Fresh rhubarb jam is spooned over cheese-topped bruschetta for a delightful spring appetizer. Spread the goat cheese on toasted bread slices as soon as they are removed from the broiler. —Margee Berry, White Salmon, Washington
Our editors and experts handpick every product we feature. We may earn a commission from your purchases.
5 teaspoons olive oil, divided
1-1/2 cups chopped fresh or frozen rhubarb
1/2 cup chopped red onion
1/4 cup sugar
3 tablespoons lemon juice
1 teaspoon grated lemon zest
1/2 teaspoon dried lavender flowers
18 slices French bread baguette (1/4 inch thick)
1/2 cup crumbled goat cheese
1/4 cup chopped pistachios
In a large skillet, heat 1 teaspoon oil over medium-high heat. Add rhubarb, onion, sugar and lemon juice; cook and stir until tender, 5-7 minutes. Stir in zest and lavender. Remove from the heat. Mash to a chunky consistency; set aside.
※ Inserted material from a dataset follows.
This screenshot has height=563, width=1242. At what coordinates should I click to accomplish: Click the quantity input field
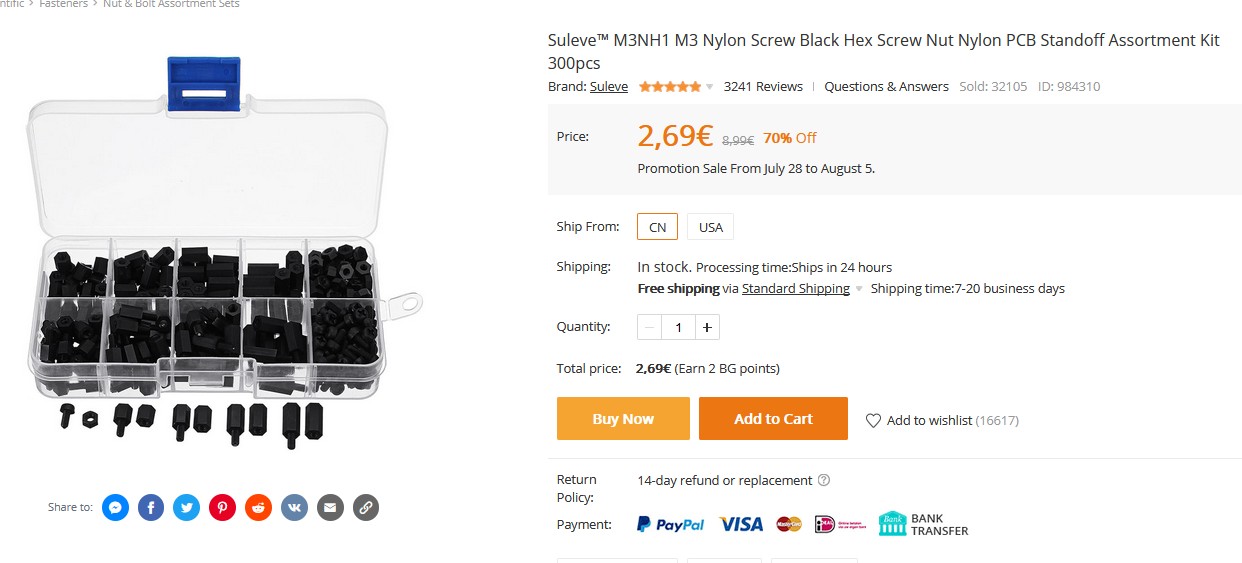point(678,327)
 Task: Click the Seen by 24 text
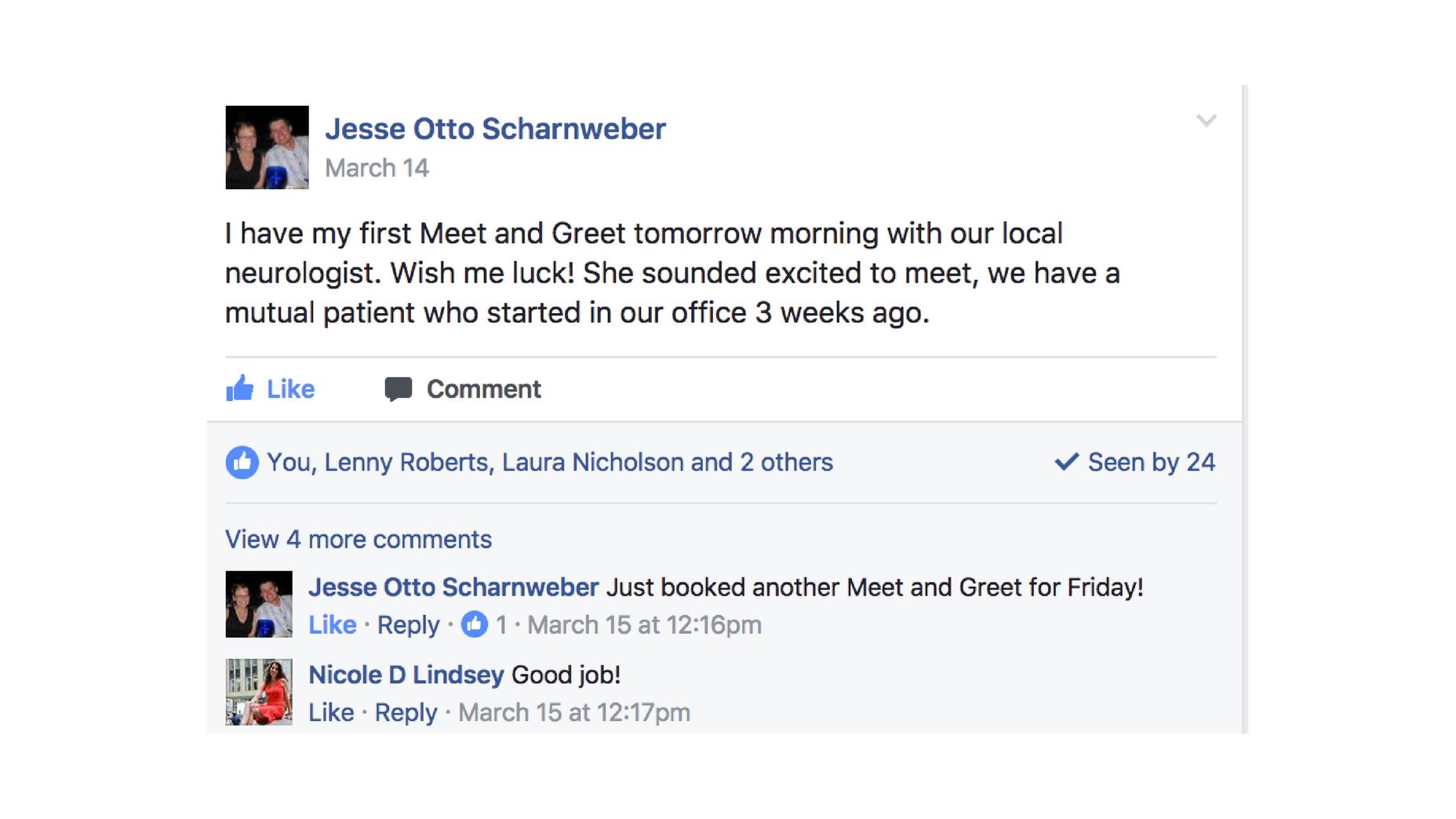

Brush bread slices on both sides with remaining 4 teaspoons oil. Place bread on ungreased baking sheets. Broil 3-4 in. from heat until golden brown, 1-2 minutes on each side. Spread with goat cheese. Top with rhubarb mixture and pistachios.
Look for dried lavender flowers in spice shops. If using lavender from the garden, make sure it hasn't been treated with chemicals.